The monitoring system itself must be highly available and adhere to the same operational best practices and availability practices as the resources it monitors. Failure of the monitoring system leaves all monitored systems unable to capture diagnostic data or alert the administrator of problems.

Oracle Grid Control provides the management and monitoring capabilities with many different notification options. This chapter provides best practices for using Oracle Grid Control to monitor and maintain a highly available environment across all tiers of the application stack. Recommendations are available for methods of monitoring the environment's availability and performance, and for using the tools in response to changes in the environment.

3.2 Using Oracle Grid Control for System Monitoring

This section provides an overview of the concepts and facilities available in Oracle Grid Control.

A major benefit of Oracle Grid Control is its ability to manage components across the entire application stack from the host operating system to a user or packaged application. Oracle Grid Control treats each of the layers in the application as a target. Targets—such as databases, application servers, and hardware—can then be viewed along with other targets of the same type, or can be grouped together by application type. All targets can also be reviewed in a single view. Each target type has a default generated home page that displays a summary of relevant details for a specific target. Different types of targets can be grouped together by function, that is, as resources that support the same application.

Every target is monitored by an Oracle Management Agent. Every Management Agent runs on a machine and is responsible for a set of targets. The targets can be on a machine that is different from the machine that the Management Agent is on. For example, a Management Agent can monitor a storage array that cannot host an agent natively. When a Management Agent is installed on a host, the host is automatically discovered along with other targets that are on the machine.

The Oracle Grid Control home page shown in Figure 3-1 provides a picture of the availability of all of the discovered targets.

Figure 3-1 Oracle Grid Control Home Page

Description of "Figure 3-1 Oracle Grid Control Home Page"

The Oracle Grid Control home page shows the following major kinds of information:

A snapshot of the current availability of all targets. The pie chart associated with availability gives the administrator an immediate indication of any target that is unavailable (Down) or has lost communication with the console (Unknown).
An overview of how many alerts (for events) and problems (for jobs) are known in the entire monitored system. You can display detailed information by clicking the links, or by navigating to Alerts from the upper right portion of any Oracle Grid Control page.
A target shortcut intended for administrators who have to perform a task for a specific target.
An overview of what is actually discovered in the system. This list can be shown at the hardware level and the Oracle level.
A set of useful links to other Oracle online resources.

Alerts are generated by a combination of factors and are defined on specific metrics. A metric is a data point sampled by a Management Agent and sent to the Oracle Management Repository. It could be the availability of a component through a simple heartbeat test, or an evaluation of a specific performance measurement such as "disk busy" or percentage of processes waiting for a specific wait event.
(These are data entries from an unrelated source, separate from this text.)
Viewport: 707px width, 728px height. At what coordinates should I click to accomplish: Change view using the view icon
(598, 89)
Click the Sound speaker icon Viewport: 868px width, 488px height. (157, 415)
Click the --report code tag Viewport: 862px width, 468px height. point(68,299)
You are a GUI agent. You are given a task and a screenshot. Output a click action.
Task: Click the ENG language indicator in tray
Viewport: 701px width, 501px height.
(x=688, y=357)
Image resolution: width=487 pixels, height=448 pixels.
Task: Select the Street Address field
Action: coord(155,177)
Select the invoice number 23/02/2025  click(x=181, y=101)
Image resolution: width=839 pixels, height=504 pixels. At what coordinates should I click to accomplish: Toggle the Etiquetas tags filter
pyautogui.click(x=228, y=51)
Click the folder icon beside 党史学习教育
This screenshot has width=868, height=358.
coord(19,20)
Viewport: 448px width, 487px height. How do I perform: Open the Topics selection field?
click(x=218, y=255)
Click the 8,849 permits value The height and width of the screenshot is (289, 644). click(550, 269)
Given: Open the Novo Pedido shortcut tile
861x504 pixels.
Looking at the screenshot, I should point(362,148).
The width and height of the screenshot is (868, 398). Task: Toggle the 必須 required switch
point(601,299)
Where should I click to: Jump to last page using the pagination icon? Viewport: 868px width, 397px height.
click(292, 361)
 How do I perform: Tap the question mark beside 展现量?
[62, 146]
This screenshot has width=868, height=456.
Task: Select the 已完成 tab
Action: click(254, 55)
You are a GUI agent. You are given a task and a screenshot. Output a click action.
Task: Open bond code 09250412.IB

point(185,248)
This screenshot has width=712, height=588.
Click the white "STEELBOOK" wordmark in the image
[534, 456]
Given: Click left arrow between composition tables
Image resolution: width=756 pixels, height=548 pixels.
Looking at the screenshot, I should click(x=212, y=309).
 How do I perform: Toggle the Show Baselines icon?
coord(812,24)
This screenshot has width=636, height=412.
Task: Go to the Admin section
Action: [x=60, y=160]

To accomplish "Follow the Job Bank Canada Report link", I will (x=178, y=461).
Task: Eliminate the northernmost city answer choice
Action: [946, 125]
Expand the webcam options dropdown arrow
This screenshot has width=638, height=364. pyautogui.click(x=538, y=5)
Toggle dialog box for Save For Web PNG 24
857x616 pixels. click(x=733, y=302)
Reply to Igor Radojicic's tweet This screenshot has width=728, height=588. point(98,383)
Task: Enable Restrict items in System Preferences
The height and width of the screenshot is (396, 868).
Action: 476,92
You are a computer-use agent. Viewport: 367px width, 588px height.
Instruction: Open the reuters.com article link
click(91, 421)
There are four states that can be checked for any metric: error, warning, critical, and clear. The administrator must make policy decisions such as:

What objects should be monitored (databases, nodes, listeners, or other services)?
What instrumentation should be sampled (such as availability, CPU percent busy)?
How frequently should the event be sampled?
What should be done when the metric exceeds a predefined threshold?

All of these decisions are predicated on the business needs of the system. For example, all components might be monitored for availability, but some systems might be monitored only during business hours. Systems with specific performance problems can have additional performance tracing enabled to debug a problem.

The rest of this section includes the following topics:

Set Up Default Notification Rules for Each System
Use Database Target Views to Monitor Health, Availability, and Performance
Use Event Notifications to React to Metric Changes
Use Events to Monitor Data Guard System Availability

See Also:
Oracle Enterprise Manager Concepts for more information about monitoring and using metrics in Oracle Grid Control

3.2.1 Set Up Default Notification Rules for Each System

Notification Rules are defined sets of alerts on metrics that are automatically applied to a target when it is discovered by Oracle Grid Control. For example, an administrator can create a rule that monitors the availability of database targets and generates an e-mail message if a database fails. After that rule is generated, it is applied to all existing databases and any database created in the future. Access these rules by navigating to Preferences and then choosing Rules.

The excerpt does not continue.